Około godz. 8 straż pożarna otrzymała zgłoszenie, z którego wynikało, że w placówce opieki społecznej w Dzięciołówce (woj. podlaskie) wybuchł pożar. Ogień pojawił się w drewnianej przybudówce, która przylega do głównego, murowanego budynku.
W pierwszej fazie akcji na miejsce wysłanych zostało osiemnaście zastępów strażaków. - W chwili przybycia pierwszych zastępów w budynku już była częściowo prowadzona ewakuacja. Łącznie ewakuowano 29 osób, w tym dwóch pracowników ośrodka. Nikt nie odniósł obrażeń. Nikt nie wymagał pomocy medycznej - powiedział TVN24 st. bryg. Dariusz Wojtecki ze straży pożarnej w Sokółce.
Drewniana przybudówka o powierzchni niespełna 50 metrów kwadratowych była wykorzystywana m.in. jako stołówka i świetlica. W ocenie strażaków spłonęła niemal doszczętnie.
Znaleźli schronienie w szkole
Ze wstępnych informacji wynika, że wskutek pożaru doszło do zniszczenia instalacji elektrycznej związanej też z głównym budynkiem, ogrzewanym elektrycznie. Dlatego pensjonariusze zostali tymczasowo przeniesieni do budynku szkoły podstawowej w Korycinie.
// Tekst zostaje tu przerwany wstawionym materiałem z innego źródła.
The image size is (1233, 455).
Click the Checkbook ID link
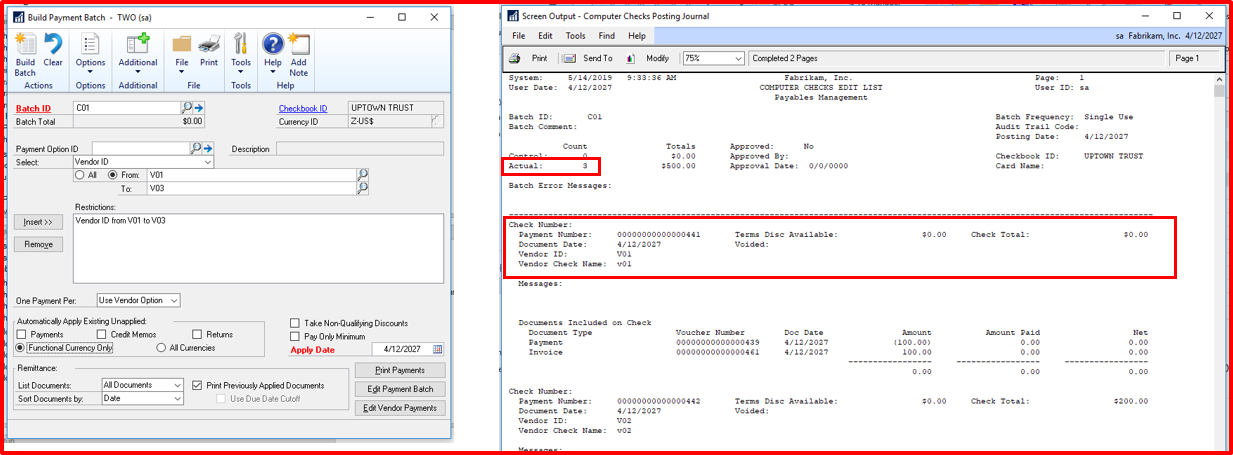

- Szczęście w nieszczęściu, bo nikomu nic się nie stało i to jest najważniejsze. Dzieci w szkole na razie nie ma, więc nie ma problemu, żeby rozmieścić pensjonariuszy tak, aby byli bezpiecznie i mieli wymaganą opiekę - powiedział wójt tej gminy Mirosław Lech.
Potwierdził też informacje, że samorząd użyczy pomieszczeń szkolnych na potrzeby pensjonariuszy ewakuowanych z placówki w Dzięciołówce. Wójt podkreślił, że samorząd służyć będzie pomocą tak długo, jak długo budynek prywatnego domu opieki społecznej nie będzie dopuszczony do ponownego użytkowania i nie będą mogli tam wrócić pensjonariusze i pracownicy.